Rosemary Harris cumple 99 años el próximo 19 de septiembre, y para buena parte del público sigue siendo, sobre todo, una cara: la de la tía May en la trilogía de ‘Spider-Man’ que Sam Raimi dirigió entre 2002 y 2007. Es una reducción injusta — antes de ponerse ese delantal, Harris ya tenía una de las trayectorias teatrales más premiadas de su generación.
Una carrera construida sobre los escenarios, no sobre Marvel
Harris ganó el Tony a mejor actriz en 1966 por ‘El león en invierno’, donde dio vida a Leonor de Aquitania en Broadway, y sumó nueve nominaciones más al mismo premio a lo largo de su carrera, con obras como ‘Old Times’, ‘The Royal Family’ o ‘Hay Fever’. En 2017 la academia del teatro neoyorquino le concedió el Tony a la trayectoria, el reconocimiento que corona a quienes llevan décadas sosteniendo el oficio desde dentro, lejos de los focos del cine comercial.

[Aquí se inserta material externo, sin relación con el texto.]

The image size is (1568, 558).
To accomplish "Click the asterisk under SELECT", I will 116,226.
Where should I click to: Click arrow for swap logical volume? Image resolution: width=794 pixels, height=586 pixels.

En televisión no le fue peor: se llevó un Emmy en 1976 por su interpretación de George Sand en ‘Notorious Woman’, y un Globo de Oro en 1978 por la miniserie ‘Holocaust’. En el cine, su nominación al Oscar a mejor actriz de reparto por ‘Tom & Viv’ (1994) llegó casi una década antes de que el gran público la descubriera como la tía de Peter Parker.
Por qué su tía May sigue siendo un referente
Cuando Raimi la eligió para ‘Spider-Man’ (2002), Harris ya tenía 74 años y siete décadas de oficio a sus espaldas — algo que se nota en la forma en que sostiene al personaje: sin caricatura, con la autoridad tranquila de alguien que sabe exactamente cuánto pesa cada silencio en una escena. Para muchos fans, esa interpretación sigue siendo la referencia con la que comparan a cualquier tía May posterior, precisamente por esa mezcla de ternura y firmeza que rara vez se consigue sin años de escenario detrás.
Con casi un siglo de vida y siete décadas de carrera activa, Rosemary Harris es uno de esos nombres que demuestran que el cine de superhéroes, cuando elige bien, también puede sumar a su reparto a lo mejor del teatro clásico — no como concesión, sino como acierto.